爪白癬をご存知ですか?

爪白癬という名前をご存知でしょうか? 爪白癬とは、爪水虫とも呼ばれています。水虫とは白癬菌というカビ菌によって生じる感染症のことですが、足に感染した場合には足白癬=水虫と呼ばれ、股に感染した場合には股部白癬=いんきんたむし、体に感染した場合には体部白癬=たむし、頭部に感染した場合であれば頭部白癬=しらくもと呼ばれます。そして、爪に感染した場合には、爪白癬=爪水虫と呼ばれるのです。

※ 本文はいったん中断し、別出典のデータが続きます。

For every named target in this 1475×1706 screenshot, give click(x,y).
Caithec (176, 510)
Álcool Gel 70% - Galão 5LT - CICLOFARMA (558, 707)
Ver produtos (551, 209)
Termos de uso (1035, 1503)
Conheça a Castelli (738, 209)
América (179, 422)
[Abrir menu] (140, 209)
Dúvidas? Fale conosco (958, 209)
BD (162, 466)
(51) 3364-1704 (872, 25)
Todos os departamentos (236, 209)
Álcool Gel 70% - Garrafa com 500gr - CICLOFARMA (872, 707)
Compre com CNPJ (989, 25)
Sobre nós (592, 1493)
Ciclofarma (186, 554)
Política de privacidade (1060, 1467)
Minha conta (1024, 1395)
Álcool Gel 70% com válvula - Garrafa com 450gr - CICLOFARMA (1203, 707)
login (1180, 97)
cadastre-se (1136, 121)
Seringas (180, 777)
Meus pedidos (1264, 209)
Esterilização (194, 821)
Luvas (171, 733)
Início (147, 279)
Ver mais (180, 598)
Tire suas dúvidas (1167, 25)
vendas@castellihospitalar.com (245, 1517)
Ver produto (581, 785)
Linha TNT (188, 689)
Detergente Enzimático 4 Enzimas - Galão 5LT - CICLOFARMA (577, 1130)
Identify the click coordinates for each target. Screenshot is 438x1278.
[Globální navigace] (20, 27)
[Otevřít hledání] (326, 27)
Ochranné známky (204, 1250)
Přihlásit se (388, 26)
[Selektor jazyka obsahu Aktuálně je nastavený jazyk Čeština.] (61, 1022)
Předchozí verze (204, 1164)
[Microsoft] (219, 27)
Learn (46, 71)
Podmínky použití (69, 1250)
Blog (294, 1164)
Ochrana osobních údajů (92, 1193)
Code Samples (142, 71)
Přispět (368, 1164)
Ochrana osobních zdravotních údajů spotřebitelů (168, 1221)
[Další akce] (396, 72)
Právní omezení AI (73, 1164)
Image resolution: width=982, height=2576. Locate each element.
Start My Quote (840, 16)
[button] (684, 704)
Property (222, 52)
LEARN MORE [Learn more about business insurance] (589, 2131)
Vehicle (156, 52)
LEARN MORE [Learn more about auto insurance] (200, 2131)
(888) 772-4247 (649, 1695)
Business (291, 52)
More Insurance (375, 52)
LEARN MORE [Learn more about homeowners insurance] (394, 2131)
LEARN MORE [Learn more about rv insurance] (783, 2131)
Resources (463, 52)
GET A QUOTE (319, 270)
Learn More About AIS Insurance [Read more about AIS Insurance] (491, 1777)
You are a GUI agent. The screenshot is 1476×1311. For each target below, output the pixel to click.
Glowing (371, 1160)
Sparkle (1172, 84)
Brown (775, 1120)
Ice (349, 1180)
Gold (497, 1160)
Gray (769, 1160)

爪白癬は、カビの一種ですから、高温多湿な環境を好みます。また、繁殖する栄養源として皮膚のタンパク質であるケラチンを必要とするため、足の裏や足の指の間が大変白癬菌にとっては居心地の良い環境となります。一般的には皮膚の表面に感染するのですが、稀に頭皮や頭髪の毛穴から皮膚に進入し、広範囲に膿みを生じて脱毛を起こすケルズス禿瘡(とくそう)という白癬になる場合もあります。直接的に重大な病を引き起こすのではないだけに、白癬に感染しても放置する方が多いようですが、適切な処置を行わなければ完治することがないことを覚えておきましょう。

爪白癬は、爪の中に白癬菌が入り込むことで起こる爪の病気です。症状は1つではありあません。爪が変形する方もいれば、ぼろぼろに欠けてしまう方、また爪自体が白く濁って分厚くなる方もいます。発症する部位としては、足の親指の爪部分がもっとも多いと言われており、症状が進むと爪がもろくなるなど、靴を履く際に痛みが生じることがあります。

爪白癬の菌である白癬菌は、空気感染や直接接触によって感染することはほとんどないと考えられているため、感染力自体はそれほど強力ではありません。しかし、白癬菌の感染症を起こしている方から剥がれ落ちた皮膚の角質や垢などが皮膚に付着すれば感染してしまいますので、温泉や銭湯といった公衆浴場などの床や、不特定多数の方が利用する足ふきマットやスリッパといったものには、注意する必要があるでしょう。

爪白癬の菌である白癬菌に似た症状を持つ感染症も、いくつかあります。足が痒いといっても、水虫が原因とは限りません。足指の間に痒みを伴う紅色陰癬(こうしょくいんせん)や、手の平や足の裏に膿みを生じる小さな水泡が出来る掌蹠膿疱症(しょうせきのうほうしょう)なども、似た症状を引き起こしますので、皮膚に異常が生じた場合は、専門医に診断してもらうことをお勧めします。